Filmi biraz ileri saralım mı? Önümüzde Fenerbahçe maçı var. Yönetim hoca konusunda acele etmez. Olası bir yenilgide kredisini tüketmek istemez. Zaten kulübün kasasında üst düzey bir hocayı getirecek para kalmadı. Mustafa Kaplan takımı maça hazırlar. Milli maç tatili sonrası Ankara ayazında gündüz oynanacak bu maça Fenerbahçeli oyuncular yeterince konsantre olamaz. Diğer yandan Gençlerbirliği oyuncuları bu vitrin maçını çok önemser. Bir de Fener’i yendiler mi, hoş geldin Mustafa Kaplan…
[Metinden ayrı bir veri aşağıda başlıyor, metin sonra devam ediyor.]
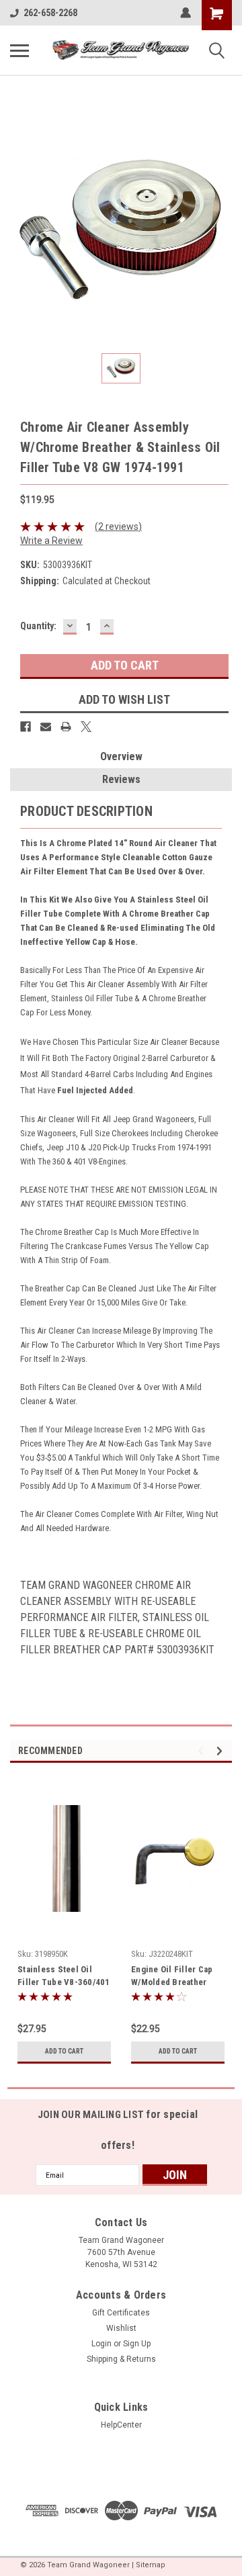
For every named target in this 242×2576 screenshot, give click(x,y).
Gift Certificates (121, 2312)
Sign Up (137, 2343)
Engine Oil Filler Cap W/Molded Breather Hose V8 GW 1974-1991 (177, 1977)
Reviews (121, 779)
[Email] (45, 726)
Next (221, 1751)
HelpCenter (121, 2425)
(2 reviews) (118, 526)
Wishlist (121, 2328)
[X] (86, 726)
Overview (121, 756)
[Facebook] (25, 726)
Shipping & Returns (121, 2359)
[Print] (66, 726)
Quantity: (38, 625)
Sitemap (150, 2565)
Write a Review (51, 540)
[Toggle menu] (19, 50)
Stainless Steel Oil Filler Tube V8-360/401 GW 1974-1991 (63, 1977)
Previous (203, 1751)
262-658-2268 (50, 12)
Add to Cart (64, 2051)
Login (101, 2343)
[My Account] (185, 12)
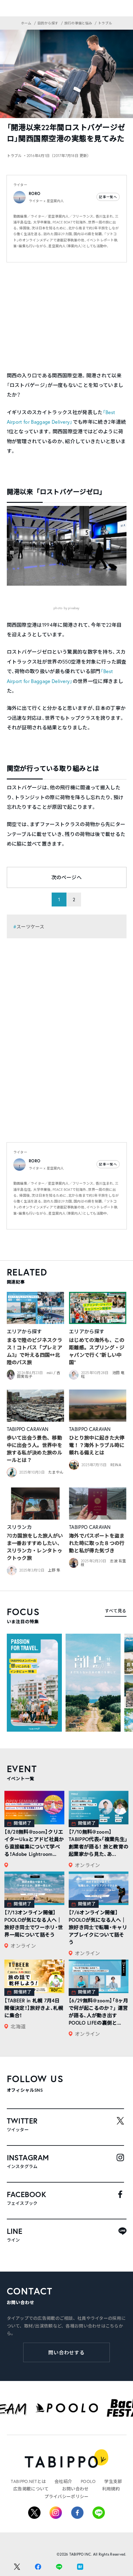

Gençlerbirliği’nin ekonomik olarak büyük sıkıntı içinde olduğunu, kulübe maddi destek verecek yöneticiler aradığını biliyoruz. Ancak bu çözüm değil. Kazdığınız bir çukurdan çıkmak istiyorsanız önce kazmayı bırakmalısınız. Filmi biraz daha ileri sarıp içinizi karartmak istemiyorum ama Gençlerbirliği’nde bu yönetim anlayışı değişmedikçe gideceği yer bellidir.